Я, в свою очередь, благодарен ей, своей дорогой подруге, которая на протяжении войны поддерживала во мне эту силу и веру в себя… как в Тайну. Веру?.. Нет, вера — это неверное слово, — не веру, но прямое знание, ясное видение, что между мной и нею, что между нами и Ним нет зазора, нет разницы, но одновременно с этим она — это Другая, это кто-то ещё. В этом заключается моя Тайна — в одновременности существования Другого и его несуществования, в этом моя сила и моя верность себе, именно это я не могу и не хочу предавать — свой путь Тайны внутри Тайны. Если я держусь за эту путеводную нить, ничто не может быть страшным, ничто не может быть тревожным. Если я возвращаюсь и возвращаюсь в Тайну, как домой. Сколько бы раз я ни уходил от неё в тревожащие заблуждения одиночества, я никуда не могу уйти от Тайны, потому что и сама тревога, и само заблуждение находятся в том же пространстве Тайны. Так что теперь я уже действительно не могу никуда выйти из Тайны, ибо, кроме неё, просто ничего другого не существует. Она всегда здесь, всегда ждёт с открытыми объятиями — и уже обнимает, прямо сейчас. Что бы я ни испытывал — печаль, уныние, страх, тревогу или ужас, — всё это уже возвращено в одну большую Тайну меня.
На днях я разговаривал с человеком, который учится у меня медитации, и он сказал, что любит перечитывать «Алмазную сутру», потому что именно там он слышит отзвук того переживания, которое улавливает также и непосредственно через практику медитации. Переживание это сообщает ему, что есть в нём, в сознании, нечто неразрушимо устойчивое, твёрдое, как алмаз, одновременно с этим прозрачное и неухватимое, как пространство, непостижимо таинственное, как ночное небо.
Слушая его, я вспоминал тебя. Вспоминал, как ты на первых своих долгих медитативных ретритах впервые начал улавливать это неухватимое, это прозрачное, это неразрушимое, это глубочайшее, это неизмеримое, это неосязаемое основание всего, что есть. Ты начал улавливать его в том месте, что переживал как себя, что называл собой, чувствовал собой. Сначала робко, ещё не веря, что это вообще возможно, но потом всё явственней и всё более опираясь на это переживание. Это основание реальности как таковой, которое ты мог чувствовать собой и в себе, собой и везде, именно оно давало опору, оно освобождало от тревоги, оно спасало от пасти проглатывающего тебя времени. Ведь в этом твёрдом как алмаз, открытом как небо и непостижимом как ночь переживании нет времени. Нет такого измерения реальности, как время. В нём вообще нет никаких измерений, есть только неизмеримое бытие. И оно содержится в каждом мгновении времени. Оно так близко ко мне, что его невозможно различить. Но его невозможно различить лишь как «другое», ибо оно и есть я, сама моя основа.
#####
Набор заданий:
[a] Перескажите отрывок о Тайне и медитации в двух предложениях.
[b] Допишите следующую часть отрывка о Тайне и медитации, начав сразу после его последнего предложения.
Список ниже к тексту никакого отношения не имеет.

Выдержка из данных:
#####
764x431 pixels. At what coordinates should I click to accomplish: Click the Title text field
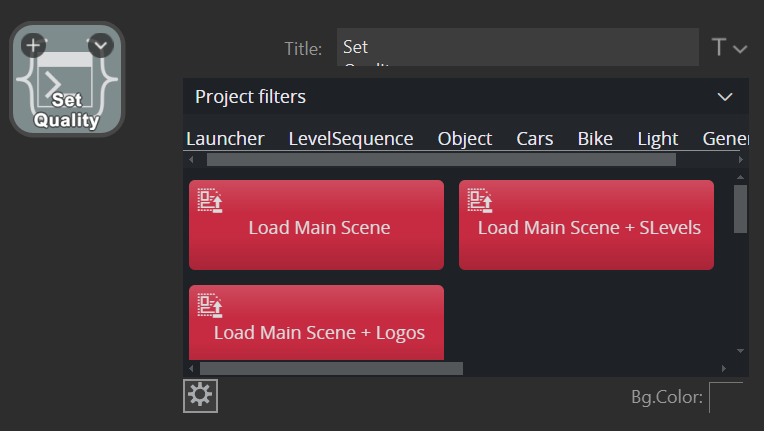point(517,47)
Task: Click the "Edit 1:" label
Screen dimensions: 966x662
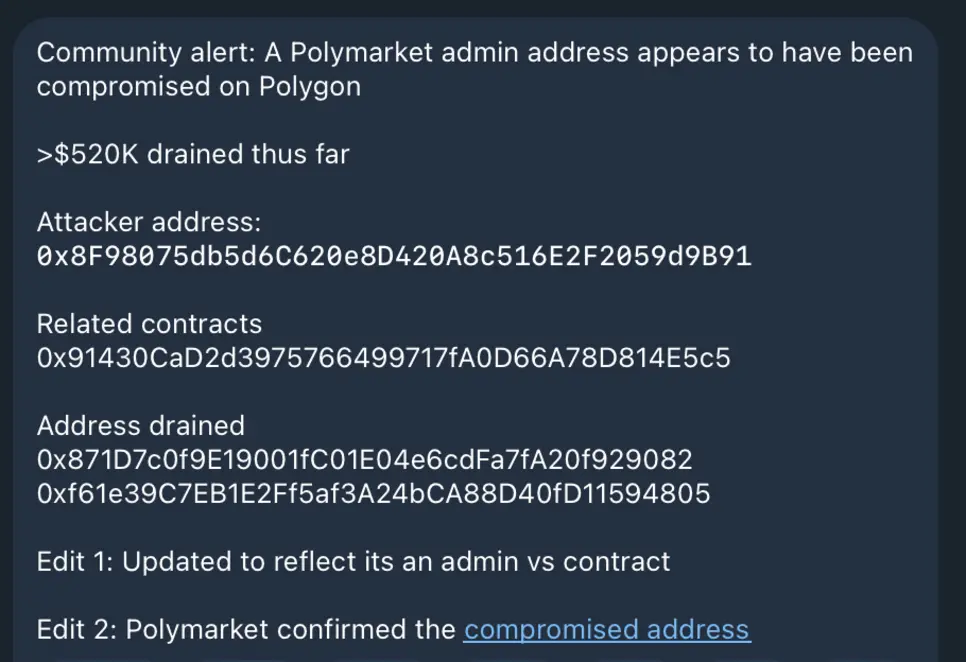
#####
Ответы к заданиям:
[a] В отрывке говорится о Тайне, из которой невозможно выйти, потому что в ней находятся даже тревога и заблуждения, и, пока держишься за эту нить, ничто не страшно. Ученик медитации слышит в «Алмазной сутре» отзвук переживания чего-то неразрушимого, как алмаз, и прозрачного, как пространство, и это напоминает о том, как адресат текста на первых ретритах начал улавливать неизмеримое основание всего, где нет времени.

[b]
Помнишь притчу о рыбе, жаждущей напиться воды и не осознающей, что она находится в воде? Однако я чувствую проблему духовного поиска ещё глубже: проблема духовного поиска состоит в том, что это не рыба хочет напиться, а сама вода хочет напиться.
Да, именно в этом состояла основная проблема духовного поиска для тебя более-менее всю твою жизнь — ты искал везде, кроме себя, кроме этой основы. И как тут в который раз не вспомнить слова Будды, сказанные им после пробуждения, после его открытия этой основы:
«Эта Дхарма, которую я постиг, глубока, трудно её увидеть, трудно к ней пробудиться, тиха она и превосходна, не ограничена концептуальным мышлением, очень тонка. Ощутить её может только по-настоящему мудрый. Но люди любят свое место, своё положение: они радуются и упиваются своим местом. И людям, которые любят, радуются и упиваются своим местом, трудно увидеть истинную основу — взаимозависимое возникновение. И так же трудно увидеть им другую основу: успокоение всех наклонностей, отпускание всех оснований, угасание жажды, отпускание желаний, остановку, затухание (нирвану). Если бы я учил этой Дхамме, а другие не понимали бы меня, это было бы утомительно и досадно для меня».
Это было бы утомительно и досадно… Сколько раз ты сам утомлялся и досадовал на своём пути, но не потому, что другие тебя не понимали, а потому что ты сам себя не понимал. Не потому, что другие не чувствовали этой неразрушимой основы взаимозависимого возникновения и остановки в бескрайности, а потому что ты сам её постоянно терял, потому что ты всё время забывал о ней и разуверивался как в её существовании, так и в своём пути. Однако ты продолжал искать до тех пор, пока не нашёл и не был изумлён своей находкой. Изумлён, тем, что искомое тобой ты всегда носил с собой, примерно так же, как в комедиях показывают человека, ищущего очки, надетые ему на нос. Когда человек обнаруживает очки у себя на носу, ему становится легко и смешно, когда рыба обнаруживает воду вокруг, ей становится легко и смешно, когда вода обнаруживает, что она вода, ей становится легко и смешно.
Вчера я разговаривал с подругой по видеосвязи. В какой-то момент мы замолчали и просто смотрели друг другу в глаза, в этих глазах я узнавал себя. И нам было легко. Смешно не было, но оба мы испытывали чувство, что никому не принадлежащее дыхание движется из одной бесконечной пустоты в другую. Это дыхание движется через два человеческих сердца — временные и смертные, а мы одновременно и эти сердца, и это дыхание. Одновременно! И это всё по телефону! Ты представляешь, до чего дошёл прогресс?!
Я помню, как сотни и сотни раз ты испытывал похожие переживания встречи с собой, глядя в глаза других людей. И не только людей, кстати, — в глазах одной хорошо знакомой тебе кошки ты тоже порой узнавал себя, узнавал это никому не принадлежащее дыхание вечности, движущееся туда и сюда. Но это всё случалось в так называемом непосредственном физическом контакте… А тут — по телефону. Да хоть по граммофону!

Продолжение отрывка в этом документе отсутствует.